WHAT THIS TASK INVOLVES
For every line in the listing below that contains the word "Viewport", add one to the tally. State the final number and nothing else.

RECORDS TO USE

╔══

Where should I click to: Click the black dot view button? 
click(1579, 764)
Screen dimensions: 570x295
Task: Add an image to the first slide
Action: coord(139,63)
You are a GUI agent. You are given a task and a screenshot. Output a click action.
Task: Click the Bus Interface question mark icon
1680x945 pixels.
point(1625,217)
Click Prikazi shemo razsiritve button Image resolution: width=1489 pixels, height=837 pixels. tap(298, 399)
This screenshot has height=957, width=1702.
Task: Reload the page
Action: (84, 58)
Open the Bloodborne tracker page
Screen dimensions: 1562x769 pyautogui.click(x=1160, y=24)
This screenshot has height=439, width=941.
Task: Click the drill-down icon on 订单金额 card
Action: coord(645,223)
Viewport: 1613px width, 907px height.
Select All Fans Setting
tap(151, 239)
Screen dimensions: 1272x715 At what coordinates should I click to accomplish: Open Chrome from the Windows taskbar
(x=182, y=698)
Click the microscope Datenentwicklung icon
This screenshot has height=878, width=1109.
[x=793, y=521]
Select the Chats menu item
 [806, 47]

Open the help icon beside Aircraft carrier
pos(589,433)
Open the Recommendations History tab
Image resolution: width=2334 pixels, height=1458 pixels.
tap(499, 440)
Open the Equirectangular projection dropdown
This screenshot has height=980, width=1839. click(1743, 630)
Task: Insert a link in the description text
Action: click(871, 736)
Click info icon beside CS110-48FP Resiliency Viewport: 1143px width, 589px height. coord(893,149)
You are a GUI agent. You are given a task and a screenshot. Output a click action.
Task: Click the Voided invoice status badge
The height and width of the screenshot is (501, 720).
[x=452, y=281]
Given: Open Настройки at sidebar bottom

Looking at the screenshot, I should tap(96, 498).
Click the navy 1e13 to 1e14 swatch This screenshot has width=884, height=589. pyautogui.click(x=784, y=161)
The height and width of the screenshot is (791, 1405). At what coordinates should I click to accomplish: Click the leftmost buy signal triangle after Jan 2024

╚══

SOLUTION TO THIS TASK
2